── QUELLE ──

Anstoss 200703.09.2006, Mathias Oertel
Anstoss 2007

Im Test:

Es gab eine Zeit, da war Ascarons Anstoss-Serie das Synonym für erfolgreiche Spiele rund ums Fußball-Management. Diese wurde abgelöst von einer Epoche, in der Anstoss eher für bugverseuchtes Gameplay und Stagnation stand. Doch verlassen wir die Vergangenheit. Es ist Zeit für eine neue Zeitrechnung. Es ist Zeit für Anstoss 2007.

Das alte Leid

Was kann man noch über das in Deutschland ebenso populäre wie gehasste Genre der Fußball-Manager sagen, was noch nicht irgendwo stand? Für die einen nur grafisch aufgewertete Tabellenkalkulationen, bietet das Feilschen um Spieler, das Hin- und Herschieben von Profis auf dem (übertragenen) Papier und das Ausbaldowern einer sowohl finanziell als auch sportlich gesicherten Zukunft für andere den Stoff, aus dem die Träume sind.

Die Schaltzentrale eurer Macht: Das Büro, das natürlich im Laufe der Zeit mit eurem Verein und euren Ansprüchen wächst.

───
── ROHDATEN ──

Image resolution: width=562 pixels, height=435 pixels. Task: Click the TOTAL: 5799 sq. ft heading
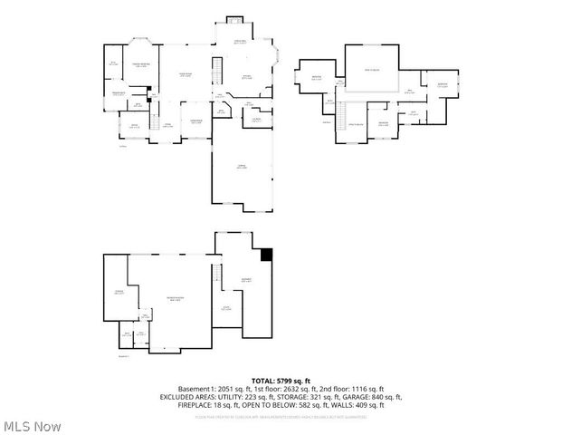tap(281, 381)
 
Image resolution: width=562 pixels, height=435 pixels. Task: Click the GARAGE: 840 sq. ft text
tap(372, 397)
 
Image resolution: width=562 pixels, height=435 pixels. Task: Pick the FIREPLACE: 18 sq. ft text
tap(215, 405)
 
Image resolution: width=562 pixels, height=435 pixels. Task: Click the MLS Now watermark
tap(32, 426)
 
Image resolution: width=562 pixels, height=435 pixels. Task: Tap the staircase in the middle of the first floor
tap(217, 71)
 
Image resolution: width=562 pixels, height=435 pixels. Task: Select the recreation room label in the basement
tap(175, 299)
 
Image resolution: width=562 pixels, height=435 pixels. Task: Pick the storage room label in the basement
tap(119, 293)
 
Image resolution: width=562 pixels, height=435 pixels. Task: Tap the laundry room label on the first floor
tap(257, 120)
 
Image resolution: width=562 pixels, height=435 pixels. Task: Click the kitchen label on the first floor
tap(246, 78)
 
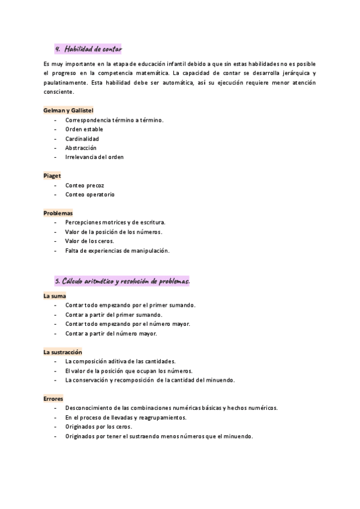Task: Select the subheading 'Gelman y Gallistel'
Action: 68,110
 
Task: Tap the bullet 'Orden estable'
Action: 84,129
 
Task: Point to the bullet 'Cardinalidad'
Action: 82,139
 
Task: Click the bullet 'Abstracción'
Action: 81,148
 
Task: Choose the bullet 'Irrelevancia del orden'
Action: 95,157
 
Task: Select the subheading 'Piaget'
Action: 52,176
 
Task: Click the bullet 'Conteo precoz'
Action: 85,185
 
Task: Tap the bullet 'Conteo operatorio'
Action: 90,194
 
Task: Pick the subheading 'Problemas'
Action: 58,213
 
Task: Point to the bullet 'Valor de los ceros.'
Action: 89,241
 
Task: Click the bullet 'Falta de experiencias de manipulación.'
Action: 118,250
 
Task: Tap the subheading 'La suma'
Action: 55,296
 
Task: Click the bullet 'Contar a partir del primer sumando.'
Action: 114,315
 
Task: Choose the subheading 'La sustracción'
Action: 62,352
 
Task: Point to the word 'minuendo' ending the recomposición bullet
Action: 221,380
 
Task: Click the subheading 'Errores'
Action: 53,399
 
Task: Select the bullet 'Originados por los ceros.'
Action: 98,427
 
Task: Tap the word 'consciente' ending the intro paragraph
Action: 59,92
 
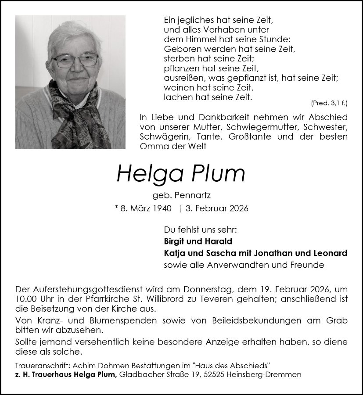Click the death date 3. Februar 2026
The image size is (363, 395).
[216, 208]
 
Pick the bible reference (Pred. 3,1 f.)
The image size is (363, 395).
[329, 103]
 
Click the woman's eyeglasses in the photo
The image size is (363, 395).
[76, 60]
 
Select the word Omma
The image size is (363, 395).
[152, 147]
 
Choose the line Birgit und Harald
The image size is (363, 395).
[198, 241]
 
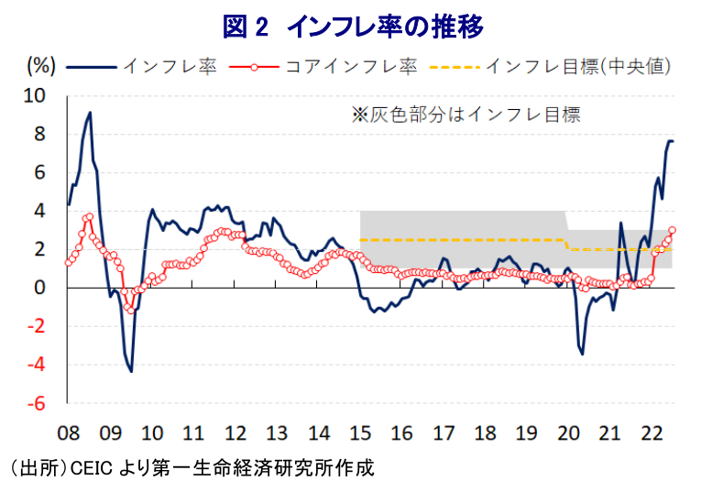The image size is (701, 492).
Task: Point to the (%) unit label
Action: click(x=42, y=66)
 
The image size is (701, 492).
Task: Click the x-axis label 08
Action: click(x=68, y=432)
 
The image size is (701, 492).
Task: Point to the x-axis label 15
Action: click(x=360, y=432)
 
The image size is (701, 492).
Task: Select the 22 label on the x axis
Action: click(x=652, y=432)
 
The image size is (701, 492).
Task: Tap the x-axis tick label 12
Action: click(x=235, y=432)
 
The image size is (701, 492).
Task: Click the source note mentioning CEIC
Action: click(x=192, y=467)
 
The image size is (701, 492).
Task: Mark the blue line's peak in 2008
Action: click(x=90, y=113)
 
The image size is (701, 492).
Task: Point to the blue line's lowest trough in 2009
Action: click(x=131, y=370)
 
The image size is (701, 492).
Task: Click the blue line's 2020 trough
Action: click(x=582, y=355)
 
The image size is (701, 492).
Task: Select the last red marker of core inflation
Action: click(x=673, y=230)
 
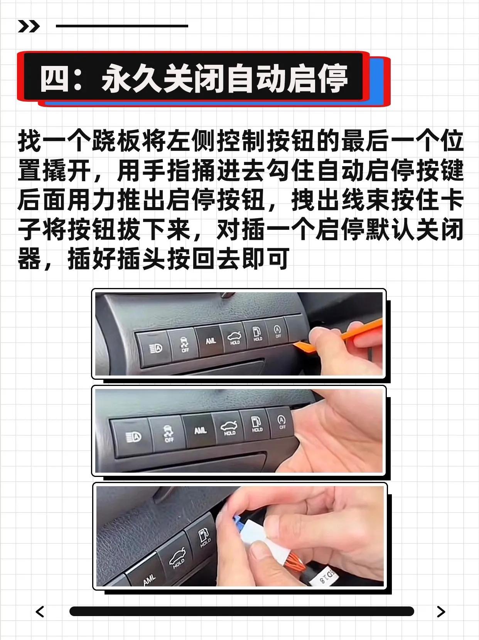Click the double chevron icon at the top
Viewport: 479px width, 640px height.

───

AUFGABENLISTE:
[a] Wofür stand Anstoss laut dem Testbericht in der Epoche, die auf die erfolgreiche Zeit der Serie folgte?
[b] Welche Tätigkeiten bilden laut dem Testbericht für manche den Stoff, aus dem die Träume sind? Nenne alle.
[c] Wiederhole den Abschnitt des Testberichts, der mit den Worten „Anstoss 200703.09.2006, Mathias“ beginnt und nach „die Träume sind.“ endet.

GELÖSTE AUFGABEN:
[a] Für bugverseuchtes Gameplay und Stagnation.

[b]
- das Feilschen um Spieler
- das Hin- und Herschieben von Profis auf dem (übertragenen) Papier
- das Ausbaldowern einer sowohl finanziell als auch sportlich gesicherten Zukunft

[c]
Anstoss 200703.09.2006, Mathias Oertel
Anstoss 2007

Im Test:

Es gab eine Zeit, da war Ascarons Anstoss-Serie das Synonym für erfolgreiche Spiele rund ums Fußball-Management. Diese wurde abgelöst von einer Epoche, in der Anstoss eher für bugverseuchtes Gameplay und Stagnation stand. Doch verlassen wir die Vergangenheit. Es ist Zeit für eine neue Zeitrechnung. Es ist Zeit für Anstoss 2007.

Das alte Leid

Was kann man noch über das in Deutschland ebenso populäre wie gehasste Genre der Fußball-Manager sagen, was noch nicht irgendwo stand? Für die einen nur grafisch aufgewertete Tabellenkalkulationen, bietet das Feilschen um Spieler, das Hin- und Herschieben von Profis auf dem (übertragenen) Papier und das Ausbaldowern einer sowohl finanziell als auch sportlich gesicherten Zukunft für andere den Stoff, aus dem die Träume sind.